Given a string S and a string T, count the number of distinct subsequences of T in S.

A subsequence of a string is a new string which is formed from the original string by deleting some (can be none) of the characters without disturbing the relative positions of the remaining characters. (ie, "ACE" is a subsequence of "ABCDE" while "AEC" is not).

Here is an example:
S = "rabbbit", T = "rabbit"

Return 3.

简单翻译一下，给定两个字符串S和T，求S有多少个不同的子串与T相同。S的子串定义为在S中任意去掉0个或者多个字符形成的串。

  0 r a b b b i t

0 1 1 1 1 1 1 1 1

r 0 1 1 1 1 1 1 1

a 0 0 1 1 1 1 1 1

b 0 0 0 1 2 3 3 3

b 0 0 0 0 1 3 3 3

i 0 0 0 0 0 0 3 3

t 0 0 0 0 0 0 0 3  

state: dp[i][j] 表示S串中从开始位置到第i位置与T串从开始位置到底j位置匹配的子序列的个数

function: dp[i][j] = dp[i][j-1] 就是说假设S已经匹配了j-1个字符,无论S[j]和T[i]是否匹配, 至少是dp[i][j-1]

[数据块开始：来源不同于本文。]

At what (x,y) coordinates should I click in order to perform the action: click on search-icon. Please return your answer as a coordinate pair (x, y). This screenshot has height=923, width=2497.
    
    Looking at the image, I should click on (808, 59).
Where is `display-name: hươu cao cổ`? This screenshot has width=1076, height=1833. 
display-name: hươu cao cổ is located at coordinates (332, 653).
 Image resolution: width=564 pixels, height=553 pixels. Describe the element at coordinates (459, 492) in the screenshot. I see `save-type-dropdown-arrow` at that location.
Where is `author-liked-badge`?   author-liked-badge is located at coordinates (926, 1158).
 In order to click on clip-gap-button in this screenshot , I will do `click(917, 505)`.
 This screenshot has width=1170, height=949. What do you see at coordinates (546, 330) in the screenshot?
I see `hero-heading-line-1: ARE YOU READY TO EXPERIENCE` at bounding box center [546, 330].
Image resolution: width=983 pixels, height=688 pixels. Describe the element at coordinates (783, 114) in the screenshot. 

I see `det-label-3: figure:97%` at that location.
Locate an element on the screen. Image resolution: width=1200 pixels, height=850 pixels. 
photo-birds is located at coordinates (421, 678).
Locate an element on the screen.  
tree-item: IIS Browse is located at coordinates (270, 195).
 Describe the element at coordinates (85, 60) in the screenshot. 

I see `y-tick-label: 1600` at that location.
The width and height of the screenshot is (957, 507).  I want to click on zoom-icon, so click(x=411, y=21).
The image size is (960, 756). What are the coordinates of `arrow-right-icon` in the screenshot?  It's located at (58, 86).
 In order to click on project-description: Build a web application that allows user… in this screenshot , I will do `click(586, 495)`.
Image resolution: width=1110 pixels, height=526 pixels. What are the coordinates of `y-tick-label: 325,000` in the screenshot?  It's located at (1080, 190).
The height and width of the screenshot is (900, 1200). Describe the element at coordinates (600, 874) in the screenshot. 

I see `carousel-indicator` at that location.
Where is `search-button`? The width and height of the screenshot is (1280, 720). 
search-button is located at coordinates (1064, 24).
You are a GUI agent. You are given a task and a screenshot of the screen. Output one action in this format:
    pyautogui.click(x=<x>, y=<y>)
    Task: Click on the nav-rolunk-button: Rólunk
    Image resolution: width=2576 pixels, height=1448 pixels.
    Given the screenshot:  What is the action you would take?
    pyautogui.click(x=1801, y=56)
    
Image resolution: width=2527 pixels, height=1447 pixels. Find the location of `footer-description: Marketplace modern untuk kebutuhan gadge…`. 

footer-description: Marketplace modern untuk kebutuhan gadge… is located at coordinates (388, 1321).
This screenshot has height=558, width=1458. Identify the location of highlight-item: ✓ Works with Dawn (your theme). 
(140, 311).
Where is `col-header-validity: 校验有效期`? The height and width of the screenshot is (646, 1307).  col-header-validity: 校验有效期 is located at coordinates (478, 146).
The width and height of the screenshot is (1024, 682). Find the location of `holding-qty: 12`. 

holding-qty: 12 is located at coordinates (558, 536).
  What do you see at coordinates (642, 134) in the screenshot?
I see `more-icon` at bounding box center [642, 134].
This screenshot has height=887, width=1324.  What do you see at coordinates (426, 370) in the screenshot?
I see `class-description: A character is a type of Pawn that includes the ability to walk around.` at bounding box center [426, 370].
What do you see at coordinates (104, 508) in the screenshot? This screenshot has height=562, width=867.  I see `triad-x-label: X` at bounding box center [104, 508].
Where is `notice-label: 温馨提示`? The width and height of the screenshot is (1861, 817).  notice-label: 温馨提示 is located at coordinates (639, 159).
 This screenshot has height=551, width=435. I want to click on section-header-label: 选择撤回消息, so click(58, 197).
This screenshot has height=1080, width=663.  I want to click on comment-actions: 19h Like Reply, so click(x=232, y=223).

如果匹配, 我们可以让S[j]和T[i]匹配，然后让S[j - 1]和T[i - 1]去匹配 (由图得关系)

dp[i][j] += dp[i-1][j-1]

initial: f[i][0] = 0 f[0][j] = 1 空集也是subsequences

return dp[m][n]
时间和空间都是O(m * n)

public class Solution {
    public int numDistinct(String s, String t) {
        int m  = s.length();
        int n = t.length();
        int[][] dp = new int[n+1][m+1];
        for (int i = 0; i<= n; i++) {
            dp[i][0] = 0;
        } 
        for (int j = 0; j <= m; j++) {
            dp[0][j] = 1;
        }
        for (int i = 1; i <= n; i++) {
            for (int j = 1; j <= m; j++) {
                dp[i][j] = dp[i][j-1];
                if (t.charAt(i-1) == s.charAt(j-1)) {
                    dp[i][j] += dp[i-1][j-1];
                }
            }
        }
        return dp[n][m];
        
    }
}